Practical Tips When Your Appetite Is Small
Many people searching for weight gain advice aren’t just looking for a food list. They’re struggling to eat enough because their appetite is small. A few strategies that help:
- Eat on a schedule, not just when you feel hungry. Set reminders for meals and snacks every three hours.
- Drink calories. Smoothies, whole milk, and juice are far easier to consume than the equivalent calories in solid food.
- Front-load fats. Because fats contain 9 calories per gram (compared to 4 for protein and carbs), small additions of oil, butter, cheese, or nut butter dramatically increase calorie content without increasing volume.
- Avoid drinking water right before or during meals, which can fill your stomach and reduce how much food you eat.

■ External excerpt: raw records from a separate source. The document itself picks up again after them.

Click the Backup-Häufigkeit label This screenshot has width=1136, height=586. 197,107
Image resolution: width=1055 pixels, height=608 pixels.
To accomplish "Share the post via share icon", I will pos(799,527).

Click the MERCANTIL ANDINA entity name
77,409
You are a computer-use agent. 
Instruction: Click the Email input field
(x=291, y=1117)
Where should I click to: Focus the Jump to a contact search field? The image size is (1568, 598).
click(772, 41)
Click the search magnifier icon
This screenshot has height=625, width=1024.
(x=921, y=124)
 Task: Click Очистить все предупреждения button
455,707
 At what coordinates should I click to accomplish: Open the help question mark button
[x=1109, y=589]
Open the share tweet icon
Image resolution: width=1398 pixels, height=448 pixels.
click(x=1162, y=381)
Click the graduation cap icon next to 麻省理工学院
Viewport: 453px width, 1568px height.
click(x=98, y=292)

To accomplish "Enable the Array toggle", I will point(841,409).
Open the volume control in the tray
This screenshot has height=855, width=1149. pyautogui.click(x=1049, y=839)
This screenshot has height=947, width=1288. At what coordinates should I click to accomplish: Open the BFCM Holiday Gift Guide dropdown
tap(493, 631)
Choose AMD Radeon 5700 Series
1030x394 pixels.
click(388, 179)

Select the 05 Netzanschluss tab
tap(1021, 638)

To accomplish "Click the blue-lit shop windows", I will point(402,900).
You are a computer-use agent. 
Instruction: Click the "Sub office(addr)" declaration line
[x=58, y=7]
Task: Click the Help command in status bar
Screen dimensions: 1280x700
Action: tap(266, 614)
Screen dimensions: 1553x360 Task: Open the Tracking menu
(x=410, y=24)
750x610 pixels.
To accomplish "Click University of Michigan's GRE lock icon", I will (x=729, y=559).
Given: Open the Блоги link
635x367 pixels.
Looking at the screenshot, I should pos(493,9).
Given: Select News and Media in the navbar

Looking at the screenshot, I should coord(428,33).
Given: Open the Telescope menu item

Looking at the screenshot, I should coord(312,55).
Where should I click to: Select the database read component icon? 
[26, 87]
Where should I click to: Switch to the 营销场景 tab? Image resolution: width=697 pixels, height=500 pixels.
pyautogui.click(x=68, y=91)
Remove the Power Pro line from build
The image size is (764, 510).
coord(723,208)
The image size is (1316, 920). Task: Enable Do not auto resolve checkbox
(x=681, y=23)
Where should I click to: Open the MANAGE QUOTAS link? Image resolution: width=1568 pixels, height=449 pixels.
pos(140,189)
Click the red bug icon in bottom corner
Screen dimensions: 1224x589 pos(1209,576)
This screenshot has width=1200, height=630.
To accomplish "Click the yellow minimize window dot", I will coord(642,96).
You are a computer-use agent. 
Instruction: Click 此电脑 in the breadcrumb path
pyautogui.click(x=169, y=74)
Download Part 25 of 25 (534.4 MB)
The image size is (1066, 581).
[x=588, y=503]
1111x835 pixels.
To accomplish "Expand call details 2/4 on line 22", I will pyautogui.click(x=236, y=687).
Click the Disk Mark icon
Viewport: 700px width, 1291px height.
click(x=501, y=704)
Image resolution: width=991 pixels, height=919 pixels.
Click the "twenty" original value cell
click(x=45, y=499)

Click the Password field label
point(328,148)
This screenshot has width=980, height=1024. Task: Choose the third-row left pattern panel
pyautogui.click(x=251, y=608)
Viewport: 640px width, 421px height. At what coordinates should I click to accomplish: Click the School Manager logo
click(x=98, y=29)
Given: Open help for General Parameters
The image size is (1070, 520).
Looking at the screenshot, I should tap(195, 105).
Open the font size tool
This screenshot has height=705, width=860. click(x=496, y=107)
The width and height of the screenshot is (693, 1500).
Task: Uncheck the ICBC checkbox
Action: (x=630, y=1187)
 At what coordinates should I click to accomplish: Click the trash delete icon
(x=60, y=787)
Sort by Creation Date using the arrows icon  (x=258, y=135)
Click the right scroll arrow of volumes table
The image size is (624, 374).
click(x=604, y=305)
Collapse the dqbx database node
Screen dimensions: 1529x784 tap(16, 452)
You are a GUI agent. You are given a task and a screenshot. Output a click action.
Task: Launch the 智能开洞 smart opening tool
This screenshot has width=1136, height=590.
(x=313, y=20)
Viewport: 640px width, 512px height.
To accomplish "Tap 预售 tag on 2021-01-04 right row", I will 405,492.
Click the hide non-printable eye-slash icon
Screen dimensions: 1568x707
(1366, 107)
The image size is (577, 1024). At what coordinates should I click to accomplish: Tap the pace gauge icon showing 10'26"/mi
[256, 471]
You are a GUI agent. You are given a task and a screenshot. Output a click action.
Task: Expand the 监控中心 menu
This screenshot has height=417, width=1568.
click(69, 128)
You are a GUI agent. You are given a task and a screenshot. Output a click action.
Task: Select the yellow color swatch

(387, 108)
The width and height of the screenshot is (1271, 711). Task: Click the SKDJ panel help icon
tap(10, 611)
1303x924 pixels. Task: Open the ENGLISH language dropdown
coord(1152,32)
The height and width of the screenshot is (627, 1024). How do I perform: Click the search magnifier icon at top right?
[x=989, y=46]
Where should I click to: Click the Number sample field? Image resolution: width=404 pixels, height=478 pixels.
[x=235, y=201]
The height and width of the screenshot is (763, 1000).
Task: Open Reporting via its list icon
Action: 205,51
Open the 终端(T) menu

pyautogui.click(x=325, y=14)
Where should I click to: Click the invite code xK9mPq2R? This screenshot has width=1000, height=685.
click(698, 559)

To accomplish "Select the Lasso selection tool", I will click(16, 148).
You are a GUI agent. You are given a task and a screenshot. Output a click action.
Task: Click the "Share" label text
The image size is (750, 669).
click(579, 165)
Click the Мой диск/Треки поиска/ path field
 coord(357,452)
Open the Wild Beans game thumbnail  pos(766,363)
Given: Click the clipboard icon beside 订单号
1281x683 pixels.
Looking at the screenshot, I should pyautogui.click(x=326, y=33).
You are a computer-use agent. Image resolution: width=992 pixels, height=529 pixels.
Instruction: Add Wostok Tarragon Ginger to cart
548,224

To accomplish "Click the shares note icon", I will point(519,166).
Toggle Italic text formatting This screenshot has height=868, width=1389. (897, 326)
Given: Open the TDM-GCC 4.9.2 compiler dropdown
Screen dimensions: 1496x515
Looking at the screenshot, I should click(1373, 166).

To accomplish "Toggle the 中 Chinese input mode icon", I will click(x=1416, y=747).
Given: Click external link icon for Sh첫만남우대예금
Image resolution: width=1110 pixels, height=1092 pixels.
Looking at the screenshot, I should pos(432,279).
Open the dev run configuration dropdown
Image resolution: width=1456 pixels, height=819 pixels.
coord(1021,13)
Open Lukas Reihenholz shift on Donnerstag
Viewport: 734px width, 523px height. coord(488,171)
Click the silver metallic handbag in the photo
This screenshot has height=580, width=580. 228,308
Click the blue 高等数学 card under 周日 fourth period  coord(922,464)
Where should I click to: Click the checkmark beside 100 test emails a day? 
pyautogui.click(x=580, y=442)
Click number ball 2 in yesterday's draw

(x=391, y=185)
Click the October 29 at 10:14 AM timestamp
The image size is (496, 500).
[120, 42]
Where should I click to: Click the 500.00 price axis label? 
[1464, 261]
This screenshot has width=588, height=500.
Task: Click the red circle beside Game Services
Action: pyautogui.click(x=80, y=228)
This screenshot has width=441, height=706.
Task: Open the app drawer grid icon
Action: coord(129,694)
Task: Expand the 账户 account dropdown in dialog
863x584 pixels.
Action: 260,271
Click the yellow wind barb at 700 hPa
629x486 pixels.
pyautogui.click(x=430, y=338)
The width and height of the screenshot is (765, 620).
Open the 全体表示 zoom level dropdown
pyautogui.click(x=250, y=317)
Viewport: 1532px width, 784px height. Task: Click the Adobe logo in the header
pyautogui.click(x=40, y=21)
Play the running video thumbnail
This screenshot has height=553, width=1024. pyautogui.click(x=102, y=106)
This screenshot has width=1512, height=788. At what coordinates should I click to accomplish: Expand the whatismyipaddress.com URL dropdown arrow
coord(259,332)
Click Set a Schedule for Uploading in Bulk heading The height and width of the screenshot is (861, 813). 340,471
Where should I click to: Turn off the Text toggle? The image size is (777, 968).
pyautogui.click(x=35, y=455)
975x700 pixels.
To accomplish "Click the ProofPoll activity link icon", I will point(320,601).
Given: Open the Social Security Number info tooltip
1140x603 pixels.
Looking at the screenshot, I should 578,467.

- Start strength training. As mentioned above, consistent exercise is one of the most reliable natural appetite boosters.
There are also prescription medications that can increase hunger, which a doctor can discuss if dietary strategies alone aren’t working.
When Weight Gain Isn’t Responding to Diet
If you’re eating in a consistent calorie surplus and still not gaining weight, a medical issue may be involved. Several conditions can prevent weight gain or cause unexplained weight loss, including thyroid problems (particularly an overactive thyroid), digestive issues like Crohn’s disease, diabetes, chronic infections, and certain cancers. Mental health conditions, including anxiety, chronic stress, and eating disorders, can also make it difficult to maintain adequate calorie intake.
Losing weight without trying, or being unable to gain weight despite eating significantly more, is worth bringing up with a doctor. A few blood tests can rule out the most common culprits and point you toward the right treatment.